Exercise aim -> Copy the records below word for word, from the line containing "The image size is (800, 709)." through the end of the records.

Supplied entries ->
######

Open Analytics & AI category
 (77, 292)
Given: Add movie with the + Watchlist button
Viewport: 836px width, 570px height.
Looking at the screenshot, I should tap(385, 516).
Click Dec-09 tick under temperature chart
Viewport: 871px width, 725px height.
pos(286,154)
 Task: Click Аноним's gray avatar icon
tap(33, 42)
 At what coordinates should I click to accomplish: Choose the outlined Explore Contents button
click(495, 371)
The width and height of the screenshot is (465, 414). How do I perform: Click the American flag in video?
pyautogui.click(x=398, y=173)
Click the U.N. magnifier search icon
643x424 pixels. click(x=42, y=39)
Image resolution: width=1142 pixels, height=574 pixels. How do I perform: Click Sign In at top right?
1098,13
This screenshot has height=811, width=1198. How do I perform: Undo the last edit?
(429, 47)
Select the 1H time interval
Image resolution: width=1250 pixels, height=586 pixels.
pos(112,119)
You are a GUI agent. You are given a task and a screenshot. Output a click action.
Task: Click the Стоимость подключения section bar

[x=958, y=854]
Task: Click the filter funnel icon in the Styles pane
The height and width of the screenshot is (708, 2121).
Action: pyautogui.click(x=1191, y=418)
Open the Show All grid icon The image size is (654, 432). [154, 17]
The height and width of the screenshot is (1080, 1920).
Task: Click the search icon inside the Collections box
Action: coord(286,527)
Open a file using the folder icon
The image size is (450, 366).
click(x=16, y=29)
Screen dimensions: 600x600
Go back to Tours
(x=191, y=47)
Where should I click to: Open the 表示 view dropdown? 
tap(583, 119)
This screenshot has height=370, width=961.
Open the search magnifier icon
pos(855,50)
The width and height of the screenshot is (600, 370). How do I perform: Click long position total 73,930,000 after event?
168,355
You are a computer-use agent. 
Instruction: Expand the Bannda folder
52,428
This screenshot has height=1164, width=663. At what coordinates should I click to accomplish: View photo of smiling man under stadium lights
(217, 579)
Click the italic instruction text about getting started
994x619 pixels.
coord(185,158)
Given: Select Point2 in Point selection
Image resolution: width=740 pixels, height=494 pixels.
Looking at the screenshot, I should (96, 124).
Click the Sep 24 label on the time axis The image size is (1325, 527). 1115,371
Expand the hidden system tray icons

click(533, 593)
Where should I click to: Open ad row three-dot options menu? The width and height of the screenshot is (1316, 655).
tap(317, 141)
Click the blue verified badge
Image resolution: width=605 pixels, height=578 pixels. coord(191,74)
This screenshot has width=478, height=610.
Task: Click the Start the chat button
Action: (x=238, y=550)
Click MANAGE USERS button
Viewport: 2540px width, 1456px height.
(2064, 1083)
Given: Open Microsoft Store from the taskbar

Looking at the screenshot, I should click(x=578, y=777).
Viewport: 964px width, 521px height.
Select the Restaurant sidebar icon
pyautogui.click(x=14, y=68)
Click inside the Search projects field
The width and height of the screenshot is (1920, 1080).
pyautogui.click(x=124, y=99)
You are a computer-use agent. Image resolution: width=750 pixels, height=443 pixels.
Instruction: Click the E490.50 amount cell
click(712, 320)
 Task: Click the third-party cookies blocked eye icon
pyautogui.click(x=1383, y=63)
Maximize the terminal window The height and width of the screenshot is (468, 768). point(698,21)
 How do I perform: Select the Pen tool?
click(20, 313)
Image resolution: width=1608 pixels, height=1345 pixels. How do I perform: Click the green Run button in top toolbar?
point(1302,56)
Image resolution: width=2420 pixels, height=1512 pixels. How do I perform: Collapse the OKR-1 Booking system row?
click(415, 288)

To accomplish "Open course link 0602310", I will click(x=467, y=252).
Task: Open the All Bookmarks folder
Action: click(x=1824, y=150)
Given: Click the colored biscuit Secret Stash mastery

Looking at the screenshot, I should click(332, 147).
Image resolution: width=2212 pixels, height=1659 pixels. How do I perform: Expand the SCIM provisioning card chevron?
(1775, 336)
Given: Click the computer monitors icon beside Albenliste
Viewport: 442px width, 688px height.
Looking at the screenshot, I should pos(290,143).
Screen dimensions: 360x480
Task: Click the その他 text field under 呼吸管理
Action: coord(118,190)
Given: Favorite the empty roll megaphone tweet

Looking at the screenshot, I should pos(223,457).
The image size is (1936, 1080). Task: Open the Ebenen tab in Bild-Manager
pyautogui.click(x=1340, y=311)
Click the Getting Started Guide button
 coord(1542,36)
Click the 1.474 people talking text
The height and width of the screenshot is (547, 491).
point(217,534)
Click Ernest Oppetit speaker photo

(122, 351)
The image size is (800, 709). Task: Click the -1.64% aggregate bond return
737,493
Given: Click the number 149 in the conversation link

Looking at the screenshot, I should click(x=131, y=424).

######

Answer to the problem ->
The image size is (800, 709). Task: Click the -1.64% aggregate bond return
737,493
Given: Click the number 149 in the conversation link

Looking at the screenshot, I should click(x=131, y=424).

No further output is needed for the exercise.